An old topic on this subject has been closed; nonetheless I have mixed feelings about it. When I’ve had a stellar session, I always appreciate a provider outreach; for example, if Jack Valor were in my area, I’d be elated and would immediately set up a session. The problem lies with the meh provider who sends the “hey” text. I suppose because I’m a reasonably attractive client and always pleasant to them, they assume I’m ready to rebook. One gets offended if I don’t respond. How do others respond in these situations?

Posted
26 minutes ago, Pensant said:

An old topic on this subject has been closed; nonetheless I have mixed feelings about it. When I’ve had a stellar session, I always appreciate a provider outreach; for example, if Jack Valor were in my area, I’d be elated and would immediately set up a session. The problem lies with the meh provider who sends the “hey” text. I suppose because I’m a reasonably attractive client and always pleasant to them, they assume I’m ready to rebook. One gets offended if I don’t respond. How do others respond in these situations?

I don't respond if I am no longer interested.  It just seems pointless and I kind of assume the provider is not interested in niceties versus repeat business.  

Posted

I agree with the above advice, but I don't understand how you believe that they're offended if you don't respond. It's worse if their "hey" turns into being a pest (3 "hey"s or more, IMO). Sometimes you didn't see the first time they reached out. 

Be grateful that there are men you see who want you back and reach out to you. It took me many years to get to that point with any hires of mine. 

Posted (edited)

Like you, I think I’m a decent and respectful client.   There’s two types of follow up to me:

1) “hey, how’s your day going”.  This is the marketing follow-up. It establishes interest when there’s no meeting on the agenda to stay “top of mind”   This implies interest outside the transaction

2) “hey, I’m in the area”. This is the transactional follow up more akin to the used car salesman

If #1 hadn’t previously occurred, #2 means very little to me.   Also keep in mind that most of my engagements are weekend or travel arrangements where chemistry and being in sync matters more.

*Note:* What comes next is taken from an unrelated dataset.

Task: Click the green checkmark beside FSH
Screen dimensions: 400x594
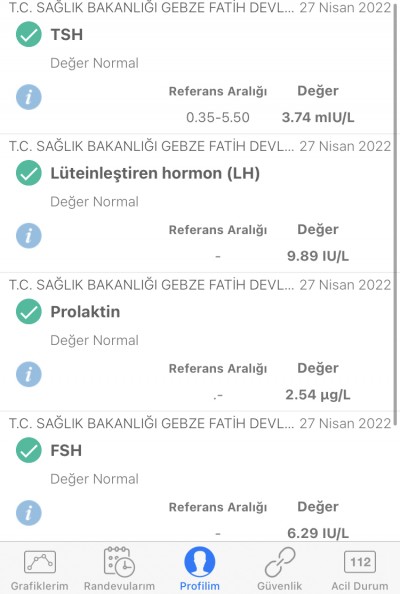Action: point(29,450)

If I get the “meh” guy following up, I’d probably pursue it if #1 had previously occurred previously occurred.  Otherwise I’d offer a polite “hey thanks but I can’t make it this time” response.   If it was worse than “meh,” the number would already be blocked 

Edited by PhileasFogg
Posted
20 minutes ago, Nightowl said:

I just say I’ll contact him when I’m ready to rebook.  I’m old school and don’t believe in ghosting or ignoring communications from people I know.

Totally agree.  When I said above that I don't respond, I meant that for someone I met one time and would not rehire.  Never would do that with regulars or someone I would like to see again at some point.  I have also gotten some follow ups that feel like a mass mailing.  Those I definitely have no interest in.